The OP asked for what would have happened, had Pol Pot not messed with Vietnam.
The KR enjoyed some degree of external support BECAUSE OF their anti-Vietnamese stance. If they decide to go soft on the Vietnamese, they`ll lose this support base, which means that a foreign intervention (whether orchestrated by Western power and e.g. their Thai allies, or orchestrated by China) in the 1980s becomes likely if the insanities continue.
On the other hand, there`s no safe way of knowing. On one side, we have Mao´s Cultural Revolution, Stalin`s purges and the mass murders committed by Franco`s, Pinochet`s and Varela`s regimes etc., which all finally subsided after a certain period, giving way to authoritarian or totalitarian, unfree and oppressive systems, where internment camps and the execution of political prisoners still exists, but industrial-style killings have stopped. On the other hand, we have the Nazi holocaust which continued until the liberation. Difficult to say which path the KR would have taken. Their regime had little in common with any of the above, I know. Once again, that makes their case all the more unpredictable.
Isn`t the Continuation Fallacy one of the major discoveries Alternate History has given us: that, given one reason which IOTL led to the end of an abrupt change to a situation, is removed, we tend to overstate the continuities and assume that the situation just continues as it was prior to OTL´s change?
There´s even a cognitive psychological explanation for this:
We have schemata and episodic memory about the situation which existed prior to the change (just like we have such knowledge structures about the changes which occurred IOTL) - regardless of whether we`ve actually lived through the times or not, they`re almost always conveyed via media/histories/sources anyway -, but we can`t have schemata and episodic memory about something that didn`t exist. Given the task to imagine an alternate path of history, it is just so much simpler for our brain to dwell within the frames of the (comparatively detail-rich and concrete) schemata and episodic memories of what existed prior IOTL, then to construct an imagined scenario from mere theoretical and comparatively abstract considerations.
Perhaps this is why so many people assume the KR would just continue the 1975-79 phase into the 1980s?
The KR enjoyed some degree of external support BECAUSE OF their anti-Vietnamese stance. If they decide to go soft on the Vietnamese, they`ll lose this support base, which means that a foreign intervention (whether orchestrated by Western power and e.g. their Thai allies, or orchestrated by China) in the 1980s becomes likely if the insanities continue.

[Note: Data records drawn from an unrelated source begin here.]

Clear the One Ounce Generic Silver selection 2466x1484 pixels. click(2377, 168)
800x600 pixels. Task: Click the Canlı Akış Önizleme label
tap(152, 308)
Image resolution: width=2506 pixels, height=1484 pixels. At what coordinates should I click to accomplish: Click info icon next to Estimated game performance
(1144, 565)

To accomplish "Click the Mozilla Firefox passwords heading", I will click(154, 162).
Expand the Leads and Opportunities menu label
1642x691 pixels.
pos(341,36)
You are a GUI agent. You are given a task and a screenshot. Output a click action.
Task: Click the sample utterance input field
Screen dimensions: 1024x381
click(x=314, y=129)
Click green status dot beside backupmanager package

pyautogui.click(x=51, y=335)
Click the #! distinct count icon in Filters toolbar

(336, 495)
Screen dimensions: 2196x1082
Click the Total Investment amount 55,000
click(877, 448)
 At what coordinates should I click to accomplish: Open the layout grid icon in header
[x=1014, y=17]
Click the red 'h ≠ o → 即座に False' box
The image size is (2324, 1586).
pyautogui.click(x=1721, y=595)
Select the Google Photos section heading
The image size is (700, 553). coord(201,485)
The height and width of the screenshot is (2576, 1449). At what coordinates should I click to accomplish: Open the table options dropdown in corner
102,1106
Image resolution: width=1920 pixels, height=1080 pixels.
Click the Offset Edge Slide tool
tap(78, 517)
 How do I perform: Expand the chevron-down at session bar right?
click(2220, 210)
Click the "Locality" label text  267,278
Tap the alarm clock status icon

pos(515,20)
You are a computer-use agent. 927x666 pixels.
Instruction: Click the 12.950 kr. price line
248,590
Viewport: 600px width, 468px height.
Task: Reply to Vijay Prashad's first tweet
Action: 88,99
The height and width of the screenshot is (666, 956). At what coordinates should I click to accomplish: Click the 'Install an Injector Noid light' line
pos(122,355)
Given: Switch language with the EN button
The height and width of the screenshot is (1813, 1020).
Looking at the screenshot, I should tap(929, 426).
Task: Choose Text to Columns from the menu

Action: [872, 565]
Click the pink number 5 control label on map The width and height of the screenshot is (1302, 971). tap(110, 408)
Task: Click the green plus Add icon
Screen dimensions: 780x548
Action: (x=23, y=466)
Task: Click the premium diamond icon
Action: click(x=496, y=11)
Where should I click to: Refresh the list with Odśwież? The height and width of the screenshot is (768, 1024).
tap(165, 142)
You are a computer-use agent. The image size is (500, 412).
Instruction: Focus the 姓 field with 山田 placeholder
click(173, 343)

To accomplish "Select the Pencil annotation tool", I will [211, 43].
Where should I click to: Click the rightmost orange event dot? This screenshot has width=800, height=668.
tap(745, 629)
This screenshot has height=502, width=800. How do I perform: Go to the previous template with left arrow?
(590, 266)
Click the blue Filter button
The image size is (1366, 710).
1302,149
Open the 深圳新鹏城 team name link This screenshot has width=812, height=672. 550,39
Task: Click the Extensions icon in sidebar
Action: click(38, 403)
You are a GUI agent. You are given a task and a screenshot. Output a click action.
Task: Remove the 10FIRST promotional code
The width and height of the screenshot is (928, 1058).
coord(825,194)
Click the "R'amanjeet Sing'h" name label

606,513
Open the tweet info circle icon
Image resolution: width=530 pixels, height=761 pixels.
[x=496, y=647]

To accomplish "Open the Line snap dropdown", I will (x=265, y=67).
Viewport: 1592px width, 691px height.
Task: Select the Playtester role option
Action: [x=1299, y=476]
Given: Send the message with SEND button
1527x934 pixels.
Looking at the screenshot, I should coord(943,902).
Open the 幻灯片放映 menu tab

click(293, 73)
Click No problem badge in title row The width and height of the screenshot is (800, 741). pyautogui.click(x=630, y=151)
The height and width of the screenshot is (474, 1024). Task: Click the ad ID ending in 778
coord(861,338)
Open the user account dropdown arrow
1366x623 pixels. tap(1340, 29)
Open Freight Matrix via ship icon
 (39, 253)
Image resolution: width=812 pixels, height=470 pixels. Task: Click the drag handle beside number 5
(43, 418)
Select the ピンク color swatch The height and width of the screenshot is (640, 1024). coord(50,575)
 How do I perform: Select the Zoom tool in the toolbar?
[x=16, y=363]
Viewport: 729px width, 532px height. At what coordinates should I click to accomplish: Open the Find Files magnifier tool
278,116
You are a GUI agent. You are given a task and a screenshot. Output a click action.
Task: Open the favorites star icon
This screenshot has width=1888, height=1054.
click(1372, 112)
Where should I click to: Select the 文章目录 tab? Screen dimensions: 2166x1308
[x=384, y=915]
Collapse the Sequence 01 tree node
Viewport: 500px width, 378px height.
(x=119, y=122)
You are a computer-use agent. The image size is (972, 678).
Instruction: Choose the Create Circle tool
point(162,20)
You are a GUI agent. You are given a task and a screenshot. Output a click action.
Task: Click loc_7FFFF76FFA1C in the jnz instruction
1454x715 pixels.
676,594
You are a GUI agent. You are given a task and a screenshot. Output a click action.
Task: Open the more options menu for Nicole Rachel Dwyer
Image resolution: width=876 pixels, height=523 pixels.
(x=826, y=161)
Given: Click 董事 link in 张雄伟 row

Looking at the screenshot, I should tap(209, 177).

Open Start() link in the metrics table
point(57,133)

On the other hand, there`s no safe way of knowing. On one side, we have Mao´s Cultural Revolution, Stalin`s purges and the mass murders committed by Franco`s, Pinochet`s and Varela`s regimes etc., which all finally subsided after a certain period, giving way to authoritarian or totalitarian, unfree and oppressive systems, where internment camps and the execution of political prisoners still exists, but industrial-style killings have stopped. On the other hand, we have the Nazi holocaust which continued until the liberation. Difficult to say which path the KR would have taken. Their regime had little in common with any of the above, I know. Once again, that makes their case all the more unpredictable.
Isn`t the Continuation Fallacy one of the major discoveries Alternate History has given us: that, given one reason which IOTL led to the end of an abrupt change to a situation, is removed, we tend to overstate the continuities and assume that the situation just continues as it was prior to OTL´s change?
There´s even a cognitive psychological explanation for this:
We have schemata and episodic memory about the situation which existed prior to the change (just like we have such knowledge structures about the changes which occurred IOTL) - regardless of whether we`ve actually lived through the times or not, they`re almost always conveyed via media/histories/sources anyway -, but we can`t have schemata and episodic memory about something that didn`t exist. Given the task to imagine an alternate path of history, it is just so much simpler for our brain to dwell within the frames of the (comparatively detail-rich and concrete) schemata and episodic memories of what existed prior IOTL, then to construct an imagined scenario from mere theoretical and comparatively abstract considerations.
Perhaps this is why so many people assume the KR would just continue the 1975-79 phase into the 1980s?